Field Trips

As teachers or parents who have taken children on field trips to museums, you are probably very familiar with two common scenerios that make the educational experience less than satisfactory: One, I call the "arcade phenomenon". It goes like this: Your kids burst through the doors of a science museum, and race helterskelter through exhibits, pushing buttons, turning cranks etc. to see the "gee-whiz" response, and learn little about the science concept illustrated by the exhibits The other extreme, the "blah,blah,blah" ( ala Charlie Brown grown-up speak) problem: You visit a facility with a group, and a tour guide lectures to the students for an hour and a half.
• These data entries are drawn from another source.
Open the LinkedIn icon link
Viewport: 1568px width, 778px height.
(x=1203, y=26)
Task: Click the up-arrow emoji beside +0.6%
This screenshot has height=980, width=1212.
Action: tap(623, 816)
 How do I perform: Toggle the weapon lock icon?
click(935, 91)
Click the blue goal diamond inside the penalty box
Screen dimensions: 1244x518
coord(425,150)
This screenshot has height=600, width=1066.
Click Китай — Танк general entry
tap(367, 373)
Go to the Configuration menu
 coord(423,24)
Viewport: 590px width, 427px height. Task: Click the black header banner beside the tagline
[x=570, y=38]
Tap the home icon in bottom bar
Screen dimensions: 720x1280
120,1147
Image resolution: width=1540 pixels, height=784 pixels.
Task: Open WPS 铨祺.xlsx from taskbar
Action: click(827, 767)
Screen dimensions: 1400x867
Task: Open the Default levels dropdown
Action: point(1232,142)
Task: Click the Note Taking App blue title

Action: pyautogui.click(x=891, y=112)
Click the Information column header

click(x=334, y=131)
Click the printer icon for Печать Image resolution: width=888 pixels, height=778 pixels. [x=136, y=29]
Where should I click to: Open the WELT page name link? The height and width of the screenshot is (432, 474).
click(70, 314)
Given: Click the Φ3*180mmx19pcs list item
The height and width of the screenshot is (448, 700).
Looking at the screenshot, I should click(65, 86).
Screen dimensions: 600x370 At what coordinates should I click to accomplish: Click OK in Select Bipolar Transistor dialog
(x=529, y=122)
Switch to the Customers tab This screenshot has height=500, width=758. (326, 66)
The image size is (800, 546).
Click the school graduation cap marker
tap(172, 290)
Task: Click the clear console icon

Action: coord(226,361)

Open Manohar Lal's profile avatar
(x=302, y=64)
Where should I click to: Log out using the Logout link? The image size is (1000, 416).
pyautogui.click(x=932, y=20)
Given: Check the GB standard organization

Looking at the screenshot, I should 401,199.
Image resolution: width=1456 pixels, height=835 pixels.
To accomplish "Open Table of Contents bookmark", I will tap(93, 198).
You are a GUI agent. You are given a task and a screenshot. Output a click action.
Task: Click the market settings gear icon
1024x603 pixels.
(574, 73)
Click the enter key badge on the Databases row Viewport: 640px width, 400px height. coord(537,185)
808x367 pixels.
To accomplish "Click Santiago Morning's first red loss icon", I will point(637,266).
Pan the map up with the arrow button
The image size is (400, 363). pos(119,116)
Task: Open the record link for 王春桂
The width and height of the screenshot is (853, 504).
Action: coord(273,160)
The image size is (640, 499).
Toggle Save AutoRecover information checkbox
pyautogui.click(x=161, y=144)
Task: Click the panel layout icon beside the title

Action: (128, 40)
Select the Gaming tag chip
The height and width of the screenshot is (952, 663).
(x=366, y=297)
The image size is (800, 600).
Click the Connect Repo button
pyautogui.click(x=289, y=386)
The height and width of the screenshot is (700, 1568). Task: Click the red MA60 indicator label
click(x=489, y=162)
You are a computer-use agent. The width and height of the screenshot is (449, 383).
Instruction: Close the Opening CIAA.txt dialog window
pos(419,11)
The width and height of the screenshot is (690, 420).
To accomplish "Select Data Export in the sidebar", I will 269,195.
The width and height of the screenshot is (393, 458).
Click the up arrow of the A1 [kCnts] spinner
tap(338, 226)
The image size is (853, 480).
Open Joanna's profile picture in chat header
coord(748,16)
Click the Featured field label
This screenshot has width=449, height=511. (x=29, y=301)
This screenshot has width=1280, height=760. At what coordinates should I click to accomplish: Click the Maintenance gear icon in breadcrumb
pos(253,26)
We think we may have an alternative to these two familiar field trip experiences-- creating science specific problem-solving scenerios in which your students will participate. A kind of role playing, if you will:

Teachers, scientists, and informal educators will develop grade specific programs that include:

  • inquiry-based activities referenced to specific national and regional science instructional goals;
  • background information on how NRAO staff use the concepts students learn in the classroom;
  • career information that integrates school to work objectives;
  • relevant and appropriate Web Sites culled from the Internet;
  • other reference resources;
  • list of associated local field trips that would extend the learning into other related areas.
  •  

    Teacher curriculum guides, designed for a specific program, will have three parts:

    "Before you Visit";

    "While you are at the NRAO";

    "Extending the Learning".

     

    Example: consider a guide for sixth and seventh graders entitled "Be an Electronics Engineer" which focuses on the content theme of electricity, and electromagnetic energy. There are several content and many inquiry-oriented goals that pertain to this theme according to the West Virginia Instructional Goals and Objectives (WVIGO) in science. Students in grades six and seven should be able to relate light to waves and should be able to describe the relationship between different frequencies in the EM spectrum and different receivers used to detect them. They should be able to construct and analyze simple circuits and interpret characteristics of AC and DC circuits. They should be able to recognize the energy can be changed from one form to another (Goals 6.49, 6.55, 6.60, 6.627.47, 7.50 WVIGO). Inquiry/Nature of Science goals for students in grades six and seven are constructivist in nature and more numerous than content goals. For example: students must collaborate to design experiments, collect data, and draw conclusions based on close observations. They must "apply skepticism, careful methods, logical reasoning and creativity in investigating the observable universe" (Goals 6.5, 6.10, 6.13, 7.18, 7.17, WVIGO).

    Before You Come

    Part one of the guide, "Before You Come", will outline activities that students should complete within the areas of the EM spectrum and electricity and circuits. Right before the students come we might ask the teacher to facilitate an open-ended discussion with the students on the question: How do you think your radio works? All ideas are valid; but the teacher can ask students to use the knowledge they have gained through the study of the spectrum and electricity.

    Short narratives about each of the electronics related careers at the NRAO; technician, and electronic engineers specializing in different areas will be included in the guide. Additional appropriate resources such as web sites and contact information for engineering societies will be listed.

    Field trip Activities

    The on-site activities will be group problem solving scenarios where students will be involved in an active investigation within the context of being an engineer or technician. In order to solve their problem, they will work with a subset of exhibits.

    A small group might be given the following problem statement: "Martha Haynes, astronomer from Cornell has 3 days of observing time on the Green Bank Telescope. Her experiment must be a good one - not many people get the telescope for three whole days! She doesn't want to waste a minute of her time! After one successful day of observing, she began to notice that her data looks noisy. Something may be wrong with her receiver. The mechanics brought the receiver down, now it is up to you to find the problem and fix it. Hurry - she only has one day left."

    We will provide the students with a tool box containing spare parts, a digital voltmeter, other diagnostic tools. The "engineers" will decide how to diagnose a receiver - perhaps first learning how the components of a receiver work by interacting with a receiver exhibit. Then the would plan a trouble shooting experiment and diagnose the problem in a second receiver and fix it. Finally, they might prepare a report for the "astronomer".

    Another group may be given the task of building a dipole antenna that works for a signal at a given frequency, or test the efficiency of different sized parabolas for a signal at a given frequency.

    Extending the Learning

    Part three of the guide will contain follow-up activities such as suggestions for ways for each group to communicate their findings to their peers. Related field trips like a trip to a local radio station or a visit from an amateur radio operator and related activities on topics such as electromagnetic induction will be included.